> [TASK DIRECTIONS] Whenever a line of the entries below holds the string "next", copy that line and return it.

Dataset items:
++++++

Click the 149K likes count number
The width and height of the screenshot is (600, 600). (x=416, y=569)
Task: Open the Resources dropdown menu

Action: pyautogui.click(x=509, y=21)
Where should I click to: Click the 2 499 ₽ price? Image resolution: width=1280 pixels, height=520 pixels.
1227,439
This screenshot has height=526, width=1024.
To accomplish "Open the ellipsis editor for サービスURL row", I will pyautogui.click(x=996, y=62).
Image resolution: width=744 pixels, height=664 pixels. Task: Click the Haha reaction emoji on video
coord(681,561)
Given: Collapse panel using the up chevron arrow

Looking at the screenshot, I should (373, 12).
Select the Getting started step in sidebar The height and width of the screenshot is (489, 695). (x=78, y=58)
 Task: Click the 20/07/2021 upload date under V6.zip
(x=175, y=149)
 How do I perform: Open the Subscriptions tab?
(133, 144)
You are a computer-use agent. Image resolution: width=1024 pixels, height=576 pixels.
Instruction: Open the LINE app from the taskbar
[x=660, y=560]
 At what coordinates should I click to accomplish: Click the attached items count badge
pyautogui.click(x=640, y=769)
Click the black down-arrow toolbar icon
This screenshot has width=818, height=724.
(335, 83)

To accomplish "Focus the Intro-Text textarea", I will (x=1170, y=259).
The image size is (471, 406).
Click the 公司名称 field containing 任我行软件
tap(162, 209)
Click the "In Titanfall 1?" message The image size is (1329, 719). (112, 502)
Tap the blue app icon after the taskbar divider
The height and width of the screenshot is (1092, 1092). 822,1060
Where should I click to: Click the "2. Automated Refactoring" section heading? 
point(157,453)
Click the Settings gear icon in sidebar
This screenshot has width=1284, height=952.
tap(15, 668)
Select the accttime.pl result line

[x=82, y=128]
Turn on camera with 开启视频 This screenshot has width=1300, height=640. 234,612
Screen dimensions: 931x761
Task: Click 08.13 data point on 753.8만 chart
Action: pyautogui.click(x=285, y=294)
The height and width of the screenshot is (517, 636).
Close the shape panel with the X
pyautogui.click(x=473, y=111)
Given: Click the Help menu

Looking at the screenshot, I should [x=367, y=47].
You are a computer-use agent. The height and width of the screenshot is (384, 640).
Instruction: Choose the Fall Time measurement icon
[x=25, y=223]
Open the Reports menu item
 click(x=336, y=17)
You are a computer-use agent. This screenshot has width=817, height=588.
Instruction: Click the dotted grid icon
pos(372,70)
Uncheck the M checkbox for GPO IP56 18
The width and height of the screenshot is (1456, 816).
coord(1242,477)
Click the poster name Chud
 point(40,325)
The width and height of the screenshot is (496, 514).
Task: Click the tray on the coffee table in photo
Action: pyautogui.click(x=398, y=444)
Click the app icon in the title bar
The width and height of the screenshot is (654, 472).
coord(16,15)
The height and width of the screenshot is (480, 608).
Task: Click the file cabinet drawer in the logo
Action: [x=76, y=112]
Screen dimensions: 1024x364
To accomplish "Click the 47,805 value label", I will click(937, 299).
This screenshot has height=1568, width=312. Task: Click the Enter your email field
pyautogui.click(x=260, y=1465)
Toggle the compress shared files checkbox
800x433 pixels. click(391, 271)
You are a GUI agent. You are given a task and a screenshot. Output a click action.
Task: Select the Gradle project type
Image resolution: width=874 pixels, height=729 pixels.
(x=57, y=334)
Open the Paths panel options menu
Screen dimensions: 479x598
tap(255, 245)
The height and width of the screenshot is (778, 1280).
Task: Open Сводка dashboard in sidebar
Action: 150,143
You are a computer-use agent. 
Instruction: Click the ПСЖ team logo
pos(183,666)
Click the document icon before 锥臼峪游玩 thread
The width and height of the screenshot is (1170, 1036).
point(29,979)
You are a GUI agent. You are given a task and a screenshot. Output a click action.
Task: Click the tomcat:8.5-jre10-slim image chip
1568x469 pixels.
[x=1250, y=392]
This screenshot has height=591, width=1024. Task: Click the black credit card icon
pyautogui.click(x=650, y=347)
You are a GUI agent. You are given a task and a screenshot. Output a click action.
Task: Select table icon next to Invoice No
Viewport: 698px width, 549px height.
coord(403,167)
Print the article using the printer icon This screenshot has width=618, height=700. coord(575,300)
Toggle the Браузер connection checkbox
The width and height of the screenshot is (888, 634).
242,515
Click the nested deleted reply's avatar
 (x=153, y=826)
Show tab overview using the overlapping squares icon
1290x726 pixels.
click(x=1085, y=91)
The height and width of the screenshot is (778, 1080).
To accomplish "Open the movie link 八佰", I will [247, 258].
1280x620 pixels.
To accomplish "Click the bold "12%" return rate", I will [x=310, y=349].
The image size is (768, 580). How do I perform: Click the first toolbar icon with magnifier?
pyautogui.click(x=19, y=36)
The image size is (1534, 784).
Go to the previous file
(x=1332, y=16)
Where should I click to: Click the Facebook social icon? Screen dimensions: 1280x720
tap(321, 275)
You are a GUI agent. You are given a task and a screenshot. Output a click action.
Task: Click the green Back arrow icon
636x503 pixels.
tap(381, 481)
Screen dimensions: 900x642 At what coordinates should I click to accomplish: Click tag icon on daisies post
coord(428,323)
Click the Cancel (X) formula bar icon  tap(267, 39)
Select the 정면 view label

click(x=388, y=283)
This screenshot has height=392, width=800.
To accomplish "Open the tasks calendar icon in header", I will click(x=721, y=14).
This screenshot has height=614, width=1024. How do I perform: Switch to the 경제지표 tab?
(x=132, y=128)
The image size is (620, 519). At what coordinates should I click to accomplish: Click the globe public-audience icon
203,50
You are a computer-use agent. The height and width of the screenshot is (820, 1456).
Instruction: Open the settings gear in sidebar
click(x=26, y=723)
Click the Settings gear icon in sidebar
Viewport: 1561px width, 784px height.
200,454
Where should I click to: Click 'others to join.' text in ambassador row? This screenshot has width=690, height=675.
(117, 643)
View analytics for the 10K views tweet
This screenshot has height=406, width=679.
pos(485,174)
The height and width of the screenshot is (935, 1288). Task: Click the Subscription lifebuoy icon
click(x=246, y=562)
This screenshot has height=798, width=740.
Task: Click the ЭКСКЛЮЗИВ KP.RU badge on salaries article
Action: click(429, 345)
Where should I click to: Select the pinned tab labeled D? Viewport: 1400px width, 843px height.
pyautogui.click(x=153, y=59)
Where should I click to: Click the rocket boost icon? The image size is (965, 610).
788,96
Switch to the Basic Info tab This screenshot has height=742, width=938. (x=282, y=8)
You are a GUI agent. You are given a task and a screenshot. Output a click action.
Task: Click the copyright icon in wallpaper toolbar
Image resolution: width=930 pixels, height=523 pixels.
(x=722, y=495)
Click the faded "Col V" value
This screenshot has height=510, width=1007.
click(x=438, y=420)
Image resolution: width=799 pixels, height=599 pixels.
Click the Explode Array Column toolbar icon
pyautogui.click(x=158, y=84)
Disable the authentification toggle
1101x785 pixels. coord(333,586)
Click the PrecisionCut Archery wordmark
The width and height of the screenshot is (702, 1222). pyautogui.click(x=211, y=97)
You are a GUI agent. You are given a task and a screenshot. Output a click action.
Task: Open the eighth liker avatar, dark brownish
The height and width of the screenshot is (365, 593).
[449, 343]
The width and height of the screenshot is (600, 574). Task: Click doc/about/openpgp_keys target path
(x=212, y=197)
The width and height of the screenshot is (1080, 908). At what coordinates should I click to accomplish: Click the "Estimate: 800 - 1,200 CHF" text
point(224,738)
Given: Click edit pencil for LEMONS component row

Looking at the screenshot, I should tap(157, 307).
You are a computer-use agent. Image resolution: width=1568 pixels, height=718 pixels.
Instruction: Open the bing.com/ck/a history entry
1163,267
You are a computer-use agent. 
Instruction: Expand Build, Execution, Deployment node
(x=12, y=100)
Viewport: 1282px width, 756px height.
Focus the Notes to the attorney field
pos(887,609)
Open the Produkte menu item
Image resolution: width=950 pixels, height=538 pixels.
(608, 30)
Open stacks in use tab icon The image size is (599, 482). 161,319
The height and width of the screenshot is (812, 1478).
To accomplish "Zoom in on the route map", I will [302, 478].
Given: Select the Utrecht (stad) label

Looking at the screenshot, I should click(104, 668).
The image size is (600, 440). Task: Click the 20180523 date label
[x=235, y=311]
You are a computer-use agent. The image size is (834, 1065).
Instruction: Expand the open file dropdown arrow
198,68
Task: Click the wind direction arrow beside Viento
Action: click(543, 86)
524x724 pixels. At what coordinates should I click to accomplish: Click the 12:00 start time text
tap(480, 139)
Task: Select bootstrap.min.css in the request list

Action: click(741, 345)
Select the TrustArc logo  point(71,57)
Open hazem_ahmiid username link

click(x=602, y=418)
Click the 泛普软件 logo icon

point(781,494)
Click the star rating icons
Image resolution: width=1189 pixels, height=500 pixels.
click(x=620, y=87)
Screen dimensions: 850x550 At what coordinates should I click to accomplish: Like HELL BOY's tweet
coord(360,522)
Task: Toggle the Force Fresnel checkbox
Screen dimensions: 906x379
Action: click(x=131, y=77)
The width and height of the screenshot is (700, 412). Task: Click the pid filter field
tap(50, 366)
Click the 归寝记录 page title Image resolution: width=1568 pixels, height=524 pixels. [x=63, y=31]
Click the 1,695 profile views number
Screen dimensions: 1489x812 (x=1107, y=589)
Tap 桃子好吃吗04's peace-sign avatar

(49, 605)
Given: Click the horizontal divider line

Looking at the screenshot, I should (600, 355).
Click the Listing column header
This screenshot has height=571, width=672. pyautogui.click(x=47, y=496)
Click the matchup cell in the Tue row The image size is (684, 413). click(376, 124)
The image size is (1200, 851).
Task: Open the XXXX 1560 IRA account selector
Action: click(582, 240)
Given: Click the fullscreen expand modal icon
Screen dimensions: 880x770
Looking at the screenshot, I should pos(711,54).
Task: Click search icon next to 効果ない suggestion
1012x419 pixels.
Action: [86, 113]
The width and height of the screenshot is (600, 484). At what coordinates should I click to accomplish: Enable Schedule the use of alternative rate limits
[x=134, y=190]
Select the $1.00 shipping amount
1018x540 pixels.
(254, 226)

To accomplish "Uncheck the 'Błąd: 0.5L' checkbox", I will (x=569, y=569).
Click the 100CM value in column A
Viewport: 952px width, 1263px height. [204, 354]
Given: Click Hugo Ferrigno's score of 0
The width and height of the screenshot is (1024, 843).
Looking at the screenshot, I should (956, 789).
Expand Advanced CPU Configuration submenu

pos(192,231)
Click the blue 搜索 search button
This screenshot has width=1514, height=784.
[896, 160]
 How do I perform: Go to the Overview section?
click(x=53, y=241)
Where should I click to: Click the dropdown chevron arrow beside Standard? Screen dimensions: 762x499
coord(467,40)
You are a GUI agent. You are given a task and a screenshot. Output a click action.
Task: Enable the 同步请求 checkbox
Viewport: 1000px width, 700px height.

++++++

> [SOLUTION]
Task: Select table icon next to Invoice No
Task: Click search icon next to 効果ない suggestion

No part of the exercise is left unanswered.